Dinner was always ready at 4 p.m. – the same time Ohio State usually played in the Rose Bowl. It was one of the few times a year the entire family gathered.

My father was from North Carolina, so our New Year’s tradition became to include blackeye peas and collard greens.

Now I have to decide whether continuing a long family tradition is worth the extra hour in the gym. I’ll let you know.

Speaking of Ohio State, I’ve always had a passion for the Buckeyes. But the upcoming college playoffs have tarnished that memory.

Despite only playing six games, Ohio State was selected to be one of the semifinalists in this year’s national championship. That’s wrong.

Texas A&M and Cincinnati made better cases to be part of the Final Four than Ohio State or Notre Dame. But the selection committee, which has never taken any other team outside their coveted Power 5 conferences, remained arrogant and close-minded by sticking with their four teams that started the season as the playoff favorites.

Texas A&M finished 8-1, closing the season with seven consecutive wins against the Southeastern Conference. Ohio State couldn’t win seven SEC games in a row. That’s a fact. The Buckeyes had three Big 10 games cancelled by COVID-19, and of their six games, the Buckeyes only played two teams – Indiana and Northwestern – with winning records.

Notre Dame got ripped 34-10 in the Atlantic Coast Conference championship game by Clemson.
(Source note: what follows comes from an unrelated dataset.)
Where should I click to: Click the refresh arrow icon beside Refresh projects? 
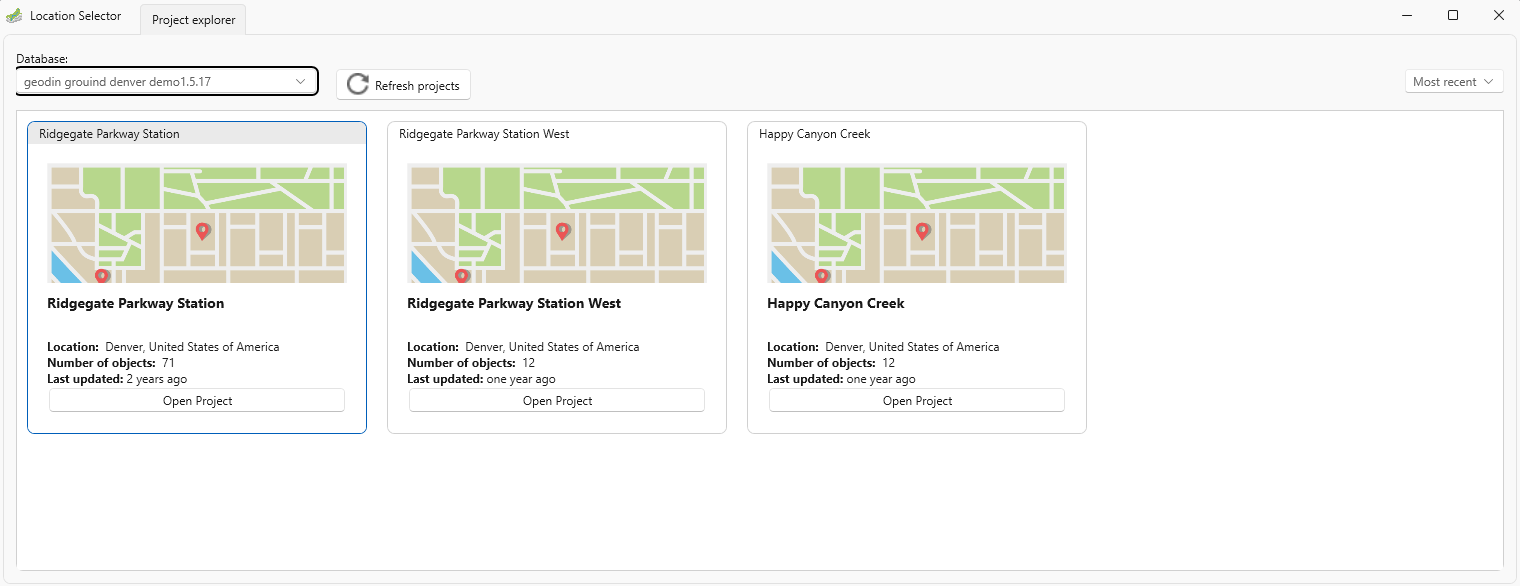click(x=357, y=85)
That kind of beatdown should send a team to the Duke’s Mayo Bowl. Instead, the Irish will play Alabama in one semifinal game. Expect another beatdown.

All Cincinnati did was finish 9-0 with wins against five bowl-bound teams.
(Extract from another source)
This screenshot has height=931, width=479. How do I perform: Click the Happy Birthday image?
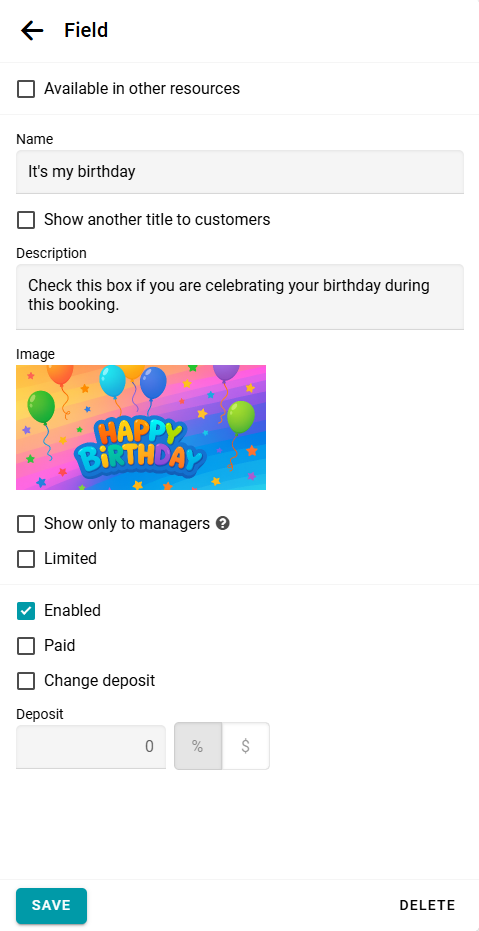pos(141,428)
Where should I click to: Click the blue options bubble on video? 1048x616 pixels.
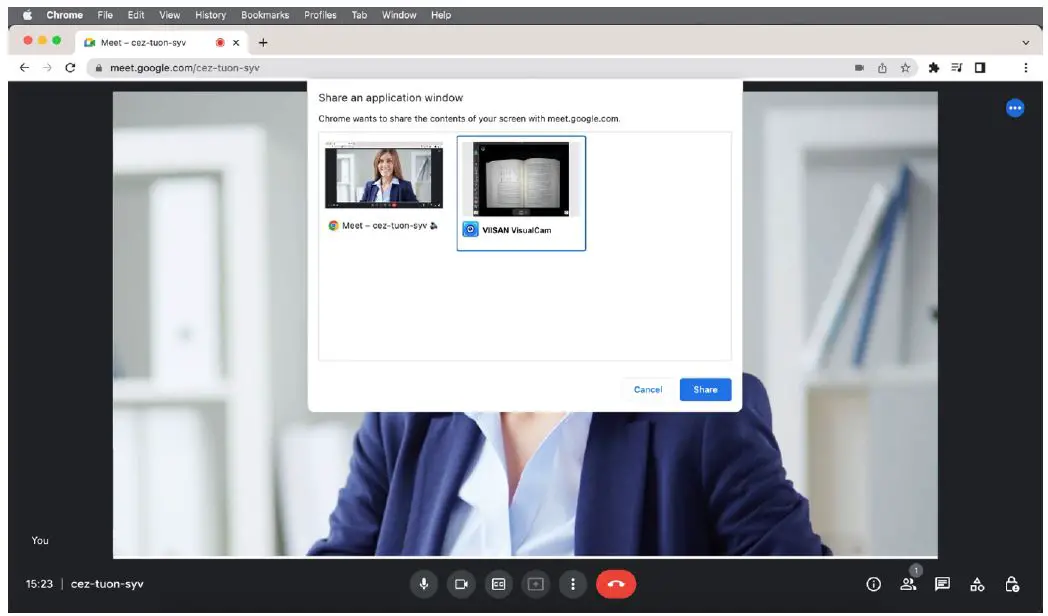(1014, 108)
The committee was so compromised, it left 9-2 Army off its original bowl lineup. The Black Knights earned a reprieve Monday when they were asked to replace Tennessee in the Liberty Bowl after the Vols opted out following a new outbreak of the coronavirus. Army now will play West Virginia.

Add a dysfunctional selection committee to what’s wrong about 2020.

I can’t wait for this year to get over. I’m ready to start with a new attitude and a clean desk. From now on, there’s no more room for clutter.